Em primeiro lugar porque não seria pedido ao Marítimo, ao Nacional ou ao União para deixarem de participar nos "nacionais" de Portugal. Nem seria lógico que o fizessem. Como saberás, a existência de uma federação não implica que os emblemas madeirenses fiquem impedidos de competir em outros campeonatos. Os maiores clubes de Gales, por exemplo (um deles, de nome Wrexam, até eliminou o Porto numa edição da antiga Taça dos Campeões Europeus, se bem te recordas) jogam nas ligas profissionais de Inglaterra. Mas podem atingir a UEFA através da Taça do País de Gales (o bendito do Wrexam jogava na quarta divisão inglesa quando enviou directamente o "FCPÊ" para um melodrama que durou meses).
Mais recentemente, o Celtic de Glasgow e o Glasgow Rangers estudaram a hipótese de abandonar a liga escocesa, começando a participar na mais rentável liga inglesa. A ideia não está, de todo, posta de parte.
Em segundo lugar, os resultados desportivos nunca podem ser um factor importante para a decisão, como de resto compreenderás - a hipótese da selecção da Madeira participar num "europeu" ou num "mundial" é pouco mais que utópica. A análise da proposta deve ser feita segundo parâmetros meramente económicos. Caso sigas esse caminho, verás que representa uma excelente ideia para a promoção da Região. Um investimento com retorno garantido.
Se fizesses um teste, perguntando quantos portugueses conheciam o Leichenstein ou São Marino antes de nos termos cruzados com eles em desequilibradas jogatanas de futebol, verias que não eram assim tantos. É óbvio que os habitantes dos dois micro-estados estão-se a borrifar para o assunto, não precisam de portugueses para nada, mas isso é outra conversa...
Imaginas quantas reportagens se publicam na semana em que joga a selecção inglesa focando o jogo, a equipa "deles", a equipa adversária, o país (ou Região) onde jogarão o Lampard e companhia, falando sobre tudo e nada? São, meu caro Jorge, milhares.

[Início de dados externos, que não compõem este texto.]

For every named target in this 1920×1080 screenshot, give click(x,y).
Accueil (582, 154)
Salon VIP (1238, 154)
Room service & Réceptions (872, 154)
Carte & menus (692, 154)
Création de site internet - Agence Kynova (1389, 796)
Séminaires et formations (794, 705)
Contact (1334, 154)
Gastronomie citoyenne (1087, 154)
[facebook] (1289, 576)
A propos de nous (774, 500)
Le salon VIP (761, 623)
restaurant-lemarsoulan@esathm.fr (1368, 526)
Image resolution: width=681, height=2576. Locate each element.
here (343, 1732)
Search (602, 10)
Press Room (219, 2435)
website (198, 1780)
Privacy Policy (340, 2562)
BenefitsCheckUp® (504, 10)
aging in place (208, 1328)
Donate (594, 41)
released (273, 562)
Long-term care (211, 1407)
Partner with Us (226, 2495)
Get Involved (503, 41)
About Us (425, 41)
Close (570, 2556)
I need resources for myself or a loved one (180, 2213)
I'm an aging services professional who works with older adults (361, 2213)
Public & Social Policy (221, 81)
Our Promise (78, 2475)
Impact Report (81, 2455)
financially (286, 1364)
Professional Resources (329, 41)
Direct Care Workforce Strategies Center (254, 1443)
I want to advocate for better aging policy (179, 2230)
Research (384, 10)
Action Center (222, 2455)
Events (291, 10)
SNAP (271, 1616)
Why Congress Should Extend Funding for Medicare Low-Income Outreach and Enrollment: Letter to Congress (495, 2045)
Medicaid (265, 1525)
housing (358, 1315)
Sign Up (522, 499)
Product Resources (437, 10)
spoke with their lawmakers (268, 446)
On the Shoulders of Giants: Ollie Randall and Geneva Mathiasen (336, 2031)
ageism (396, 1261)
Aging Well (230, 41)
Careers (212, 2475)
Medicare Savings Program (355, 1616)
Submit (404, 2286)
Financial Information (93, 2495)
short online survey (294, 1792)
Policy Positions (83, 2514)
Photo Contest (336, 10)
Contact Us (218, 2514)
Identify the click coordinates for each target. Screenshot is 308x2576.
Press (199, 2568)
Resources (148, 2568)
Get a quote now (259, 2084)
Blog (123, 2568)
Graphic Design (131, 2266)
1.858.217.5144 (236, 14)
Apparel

Sabes que em média um jogo da selecção inglesa é acompanhado por mais de 100 jornalistas e técnicos que se deslocam ao país (Região) e ao estádio onde a equipa joga?
Sabes que em média mais de 5.000 ingleses assistem, em qualquer estádio do mundo, aos jogos da sua selecção? E que os 90 minutos são transmitidos, em directo ou em indeferido para vários canais de TV britânicos e para centenas de canais de TV dos cinco continentes? E que resumos dos jogos são transmitidos para milhões de espectadores espalhados pelo globo? Sabes quantas horas de televisão (para seguir o exemplo que te dei) mas também quantas páginas de jornais, quantas horas em rádios, quanto tráfego na net isso representaria para a Madeira? Sabes quanto seria necessário investir para ter tamanha cobertura mediática através de outro acontecimento qualquer?
Num "grupo normal de qualificação" jogaríamos contra cinco ou seis adversários. Teríamos, fatalmente, de defrontar um (ou dois) cabeças de série (tirando Portugal, são todas equipas do primeiro mundo, a saber: Itália, França, Alemanha, Espanha, etc). Repara o que representaria, em termos de promoção, jogar contra um destes adversários...
Exemplifico-te olhando o grupo onde está inserido Portugal na próxima fase de qualificação para o "mundial":
jogamos contra a Suécia, a Dinamarca, a Hungria, a Albânia, Malta e o Cazaquistão. Se reparares, os único países que não representam mercados turísticos apetecíveis são a Albânia (felizmente, digo eu) e a terra adoptiva do Borat!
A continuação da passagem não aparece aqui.